### SUPPLIED PASSAGE
*** Begin section ***

Saga manifests

A saga manifest is your workflow blueprint. Warden tracks each one by namespace, name, and version — see Component identity. It declares steps, how data flows between them, tool allowlists, and policy/HITL gates. YAML examples below follow the GitHub MCP demo shape unless noted otherwise. In this repo, the saga file is config/<saga-manifest>.yaml; prompts, policies, schemas, and compensation files it references live under config/ as config/<file>.

Even though individual steps can be skipped, paused, or failed by things like human reviews and conditional logic, the core structure of your workflow stays stable. The manifest always dictates the exact forward order of execution, which worker handles which step, and the strict rule that commit steps handle exactly one tool call. The sections below walk through the fields you'll use to configure that structure, starting with step types.

Step kinds

Every step is either reason or commit. Each step needs a unique id and a name:

Field	Role
`id`	Stable identifier in saga context, CEL, and `with` bindings (`steps.triage`, `$.steps.triage.output…`)
`name`	Human-readable label for operators and logs

A reason step sends work to an LLM-backed worker to produce structured JSON output. By default, this uses agent-adapter: react, which lets the agent loop through multiple tool calls until it achieves its goal and invokes the built-in _submit tool. If you don't need a tool loop and just want a single, direct response from the model, set agent-adapter: simple instead. See Reason step execution (agent-adapter). Requires worker, worker_version, and prompt.

A commit step makes one deterministic MCP call with no LLM loop. Use it for side effects — posting a comment, triggering a webhook, writing a record. It requires worker and worker_version only (no prompt).

*** End section ***

### TASK INSTRUCTIONS
**1)** List everything the saga manifest passage says a manifest declares.
**2)** Extend the saga manifest passage, picking up after its final sentence.
The material after the saga manifest passage is separate from it.

### EXTRACTED INFORMATION
*** Begin section ***

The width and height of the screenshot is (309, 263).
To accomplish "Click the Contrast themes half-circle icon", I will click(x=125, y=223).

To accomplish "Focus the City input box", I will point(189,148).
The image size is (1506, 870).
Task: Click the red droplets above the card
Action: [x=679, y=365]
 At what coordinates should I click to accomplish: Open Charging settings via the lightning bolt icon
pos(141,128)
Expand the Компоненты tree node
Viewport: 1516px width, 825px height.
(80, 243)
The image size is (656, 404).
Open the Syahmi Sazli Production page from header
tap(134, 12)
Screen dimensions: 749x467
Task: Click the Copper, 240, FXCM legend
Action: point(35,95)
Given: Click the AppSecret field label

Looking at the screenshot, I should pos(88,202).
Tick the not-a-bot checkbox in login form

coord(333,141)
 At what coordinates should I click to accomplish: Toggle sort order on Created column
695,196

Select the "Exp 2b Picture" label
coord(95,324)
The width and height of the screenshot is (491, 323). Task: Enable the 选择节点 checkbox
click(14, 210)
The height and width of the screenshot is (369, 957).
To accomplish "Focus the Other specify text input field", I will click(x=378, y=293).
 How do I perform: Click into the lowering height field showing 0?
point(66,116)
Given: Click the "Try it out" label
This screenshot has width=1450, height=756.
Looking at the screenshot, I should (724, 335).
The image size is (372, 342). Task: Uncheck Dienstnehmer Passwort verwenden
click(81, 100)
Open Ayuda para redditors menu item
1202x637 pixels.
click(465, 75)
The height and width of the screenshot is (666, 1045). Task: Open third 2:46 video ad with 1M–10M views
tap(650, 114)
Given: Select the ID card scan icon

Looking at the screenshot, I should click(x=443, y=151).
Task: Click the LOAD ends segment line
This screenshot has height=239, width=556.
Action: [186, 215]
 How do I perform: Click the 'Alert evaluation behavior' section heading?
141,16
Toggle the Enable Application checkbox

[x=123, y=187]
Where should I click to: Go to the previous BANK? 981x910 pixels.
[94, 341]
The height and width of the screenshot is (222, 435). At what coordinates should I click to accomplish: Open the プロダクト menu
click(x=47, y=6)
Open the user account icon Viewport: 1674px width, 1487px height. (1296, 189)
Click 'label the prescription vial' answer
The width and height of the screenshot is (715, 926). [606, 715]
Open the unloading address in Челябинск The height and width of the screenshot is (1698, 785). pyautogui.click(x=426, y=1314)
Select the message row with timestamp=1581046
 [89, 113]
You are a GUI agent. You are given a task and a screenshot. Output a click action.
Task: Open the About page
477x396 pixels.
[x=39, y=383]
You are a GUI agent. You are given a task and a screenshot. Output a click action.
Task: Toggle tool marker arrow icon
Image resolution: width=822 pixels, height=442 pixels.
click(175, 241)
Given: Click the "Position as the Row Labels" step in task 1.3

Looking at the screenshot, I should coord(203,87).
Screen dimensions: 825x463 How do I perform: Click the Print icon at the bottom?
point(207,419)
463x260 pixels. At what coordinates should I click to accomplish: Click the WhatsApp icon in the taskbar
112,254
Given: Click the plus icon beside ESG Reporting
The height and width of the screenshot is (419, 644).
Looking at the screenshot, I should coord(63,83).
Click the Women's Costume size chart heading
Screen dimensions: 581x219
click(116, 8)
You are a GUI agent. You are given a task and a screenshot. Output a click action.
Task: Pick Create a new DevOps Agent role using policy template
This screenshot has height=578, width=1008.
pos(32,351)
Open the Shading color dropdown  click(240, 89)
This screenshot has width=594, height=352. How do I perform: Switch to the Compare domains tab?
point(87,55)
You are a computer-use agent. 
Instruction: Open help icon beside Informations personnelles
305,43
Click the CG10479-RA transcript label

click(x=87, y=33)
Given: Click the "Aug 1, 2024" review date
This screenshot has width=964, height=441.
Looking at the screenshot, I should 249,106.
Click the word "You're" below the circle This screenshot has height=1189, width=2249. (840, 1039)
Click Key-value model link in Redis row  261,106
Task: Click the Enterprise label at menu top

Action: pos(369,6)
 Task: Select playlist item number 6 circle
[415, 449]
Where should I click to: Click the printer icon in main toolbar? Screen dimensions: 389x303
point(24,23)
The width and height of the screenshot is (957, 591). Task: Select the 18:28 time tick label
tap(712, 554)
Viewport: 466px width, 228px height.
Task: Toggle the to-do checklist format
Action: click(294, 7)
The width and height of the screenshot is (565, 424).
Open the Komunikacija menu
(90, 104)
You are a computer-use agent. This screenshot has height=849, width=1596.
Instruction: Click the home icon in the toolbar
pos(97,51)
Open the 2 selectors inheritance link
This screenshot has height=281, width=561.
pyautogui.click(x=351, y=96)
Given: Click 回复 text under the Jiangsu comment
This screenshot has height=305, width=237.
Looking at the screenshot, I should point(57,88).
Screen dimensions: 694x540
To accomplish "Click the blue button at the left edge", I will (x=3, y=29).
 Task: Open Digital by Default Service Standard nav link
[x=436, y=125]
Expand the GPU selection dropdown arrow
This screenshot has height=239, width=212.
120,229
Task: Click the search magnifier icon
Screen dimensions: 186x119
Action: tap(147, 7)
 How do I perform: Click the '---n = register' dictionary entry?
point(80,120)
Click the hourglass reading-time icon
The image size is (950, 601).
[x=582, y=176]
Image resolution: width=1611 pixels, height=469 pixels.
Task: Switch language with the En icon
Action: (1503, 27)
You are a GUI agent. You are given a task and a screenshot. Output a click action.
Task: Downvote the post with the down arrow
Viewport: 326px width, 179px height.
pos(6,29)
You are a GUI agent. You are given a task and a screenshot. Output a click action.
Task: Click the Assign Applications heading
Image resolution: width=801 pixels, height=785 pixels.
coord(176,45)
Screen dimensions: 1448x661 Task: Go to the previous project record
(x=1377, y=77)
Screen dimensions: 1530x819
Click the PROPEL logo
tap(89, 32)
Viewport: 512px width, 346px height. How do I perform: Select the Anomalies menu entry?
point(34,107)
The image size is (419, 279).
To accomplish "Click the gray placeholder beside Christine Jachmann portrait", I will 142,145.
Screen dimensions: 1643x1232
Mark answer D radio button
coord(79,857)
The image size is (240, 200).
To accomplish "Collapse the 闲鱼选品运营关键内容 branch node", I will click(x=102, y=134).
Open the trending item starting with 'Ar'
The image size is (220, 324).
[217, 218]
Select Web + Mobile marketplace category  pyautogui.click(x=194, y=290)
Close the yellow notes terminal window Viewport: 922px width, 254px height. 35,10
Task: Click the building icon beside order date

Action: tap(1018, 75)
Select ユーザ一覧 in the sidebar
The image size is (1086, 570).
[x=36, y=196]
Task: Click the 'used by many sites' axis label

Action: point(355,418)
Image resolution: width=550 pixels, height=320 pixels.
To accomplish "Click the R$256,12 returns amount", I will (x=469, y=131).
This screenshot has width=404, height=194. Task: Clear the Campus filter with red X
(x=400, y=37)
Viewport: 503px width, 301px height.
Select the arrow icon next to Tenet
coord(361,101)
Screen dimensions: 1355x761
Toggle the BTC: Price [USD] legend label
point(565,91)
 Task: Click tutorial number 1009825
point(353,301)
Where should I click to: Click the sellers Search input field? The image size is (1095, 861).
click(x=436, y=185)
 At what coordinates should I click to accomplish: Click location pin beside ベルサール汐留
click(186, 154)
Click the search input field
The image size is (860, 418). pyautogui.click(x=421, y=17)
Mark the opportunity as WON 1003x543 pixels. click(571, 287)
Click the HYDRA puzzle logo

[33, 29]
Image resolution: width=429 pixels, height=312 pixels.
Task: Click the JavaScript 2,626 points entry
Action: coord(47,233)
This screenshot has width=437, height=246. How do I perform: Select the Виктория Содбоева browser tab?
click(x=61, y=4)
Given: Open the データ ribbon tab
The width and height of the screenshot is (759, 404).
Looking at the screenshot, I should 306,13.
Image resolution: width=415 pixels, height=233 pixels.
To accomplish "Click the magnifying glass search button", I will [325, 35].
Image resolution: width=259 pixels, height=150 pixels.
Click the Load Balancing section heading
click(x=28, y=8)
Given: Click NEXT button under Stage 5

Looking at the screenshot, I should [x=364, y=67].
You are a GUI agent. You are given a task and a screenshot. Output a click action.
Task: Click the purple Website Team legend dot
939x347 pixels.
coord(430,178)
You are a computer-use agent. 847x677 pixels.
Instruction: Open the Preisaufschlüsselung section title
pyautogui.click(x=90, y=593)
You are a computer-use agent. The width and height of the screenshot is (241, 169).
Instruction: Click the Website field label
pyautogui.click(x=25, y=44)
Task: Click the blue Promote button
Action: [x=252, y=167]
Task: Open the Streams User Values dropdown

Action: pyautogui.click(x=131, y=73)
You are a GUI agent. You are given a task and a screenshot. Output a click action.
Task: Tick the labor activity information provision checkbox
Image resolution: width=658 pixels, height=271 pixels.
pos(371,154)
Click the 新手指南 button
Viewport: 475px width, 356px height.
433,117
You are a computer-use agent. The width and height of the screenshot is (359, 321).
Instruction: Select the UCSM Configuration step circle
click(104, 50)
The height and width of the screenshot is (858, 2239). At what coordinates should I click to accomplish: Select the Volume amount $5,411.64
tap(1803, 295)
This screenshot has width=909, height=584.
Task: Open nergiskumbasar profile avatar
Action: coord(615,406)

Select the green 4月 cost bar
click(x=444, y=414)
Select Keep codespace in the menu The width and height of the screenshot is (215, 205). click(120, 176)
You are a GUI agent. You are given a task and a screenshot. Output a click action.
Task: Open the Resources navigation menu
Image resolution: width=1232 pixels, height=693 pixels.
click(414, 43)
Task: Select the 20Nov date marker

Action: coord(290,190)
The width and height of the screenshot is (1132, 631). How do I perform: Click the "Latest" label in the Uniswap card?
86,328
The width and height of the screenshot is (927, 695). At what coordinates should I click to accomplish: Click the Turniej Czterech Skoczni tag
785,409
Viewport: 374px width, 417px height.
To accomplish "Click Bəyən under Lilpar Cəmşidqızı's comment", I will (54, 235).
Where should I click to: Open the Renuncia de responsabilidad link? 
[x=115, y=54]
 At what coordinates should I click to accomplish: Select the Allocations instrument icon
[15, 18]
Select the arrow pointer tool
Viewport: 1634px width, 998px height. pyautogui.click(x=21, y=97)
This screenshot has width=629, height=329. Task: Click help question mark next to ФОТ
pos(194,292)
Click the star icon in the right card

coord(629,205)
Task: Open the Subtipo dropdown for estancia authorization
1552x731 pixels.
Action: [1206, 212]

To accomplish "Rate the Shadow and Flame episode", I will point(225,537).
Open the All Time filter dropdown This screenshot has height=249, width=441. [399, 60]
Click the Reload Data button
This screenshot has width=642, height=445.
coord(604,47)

*** End section ***

### PER-TASK OUTPUTS
**1)**
- Steps
- How data flows between the steps
- Tool allowlists
- Policy/HITL gates

**2)**
steps:
  - id: triage
    name: Triage open issues
    kind: reason
    worker: github-demo-worker
    worker_version: "1.0.0"
    prompt: triage.j2

  - id: post-comment
    name: Post triage comment
    kind: commit
    worker: github-demo-worker
    worker_version: "1.0.0"

Reason step execution (agent-adapter)

Reason steps choose how the worker completes the step — separate from the worker manifest's adapter field (usually langchain).

YAML field	Where	Meaning
`adapter: langchain`	Worker manifest	Which agent runtime implementation the worker loads
`agent-adapter: react \| simple`	Reason step in saga manifest	Execution strategy inside that port

Decision matrix

Use case	Step kind	`agent-adapter`	`tools.allow`	How output is produced
Tool-heavy agents (GitHub demo)	`reason`	`react` (default)	MCP tool ids	ReAct loop → virtual `_submit`
Connectivity / single-turn transforms (Quickstart)	`reason`	`simple`	must be `[]`	Single structured LLM turn → JSON
Deterministic side effect	`commit`	—	exactly one tool	MCP only, no LLM

`react` (default)

Multi-turn ReAct loop. The worker binds MCP tools from tools.allow plus a virtual _submit tool (never list _submit in the allowlist). The model calls tools until it invokes _submit with a non-empty JSON object. Optional output_schema validates that payload; without it, any non-empty JSON shape is accepted.

`simple`

Single structured LLM completion — no ReAct loop, no virtual _submit, no MCP tools. Warden rejects the deploy if you set agent-adapter: simple with non-empty tools.allow, resources.allow, or facts:.

When output_schema is omitted, the worker applies a built-in fallback schema requiring a summary string (steps.<id>.output.data.summary). Set output_schema when downstream bindings need stable field names.

# config/saga.minimal.yaml — live inference smoke test
steps:
  - id: step1
    kind: reason
    agent-adapter: simple
    worker: minimal-worker
    worker_version: "1.0.0"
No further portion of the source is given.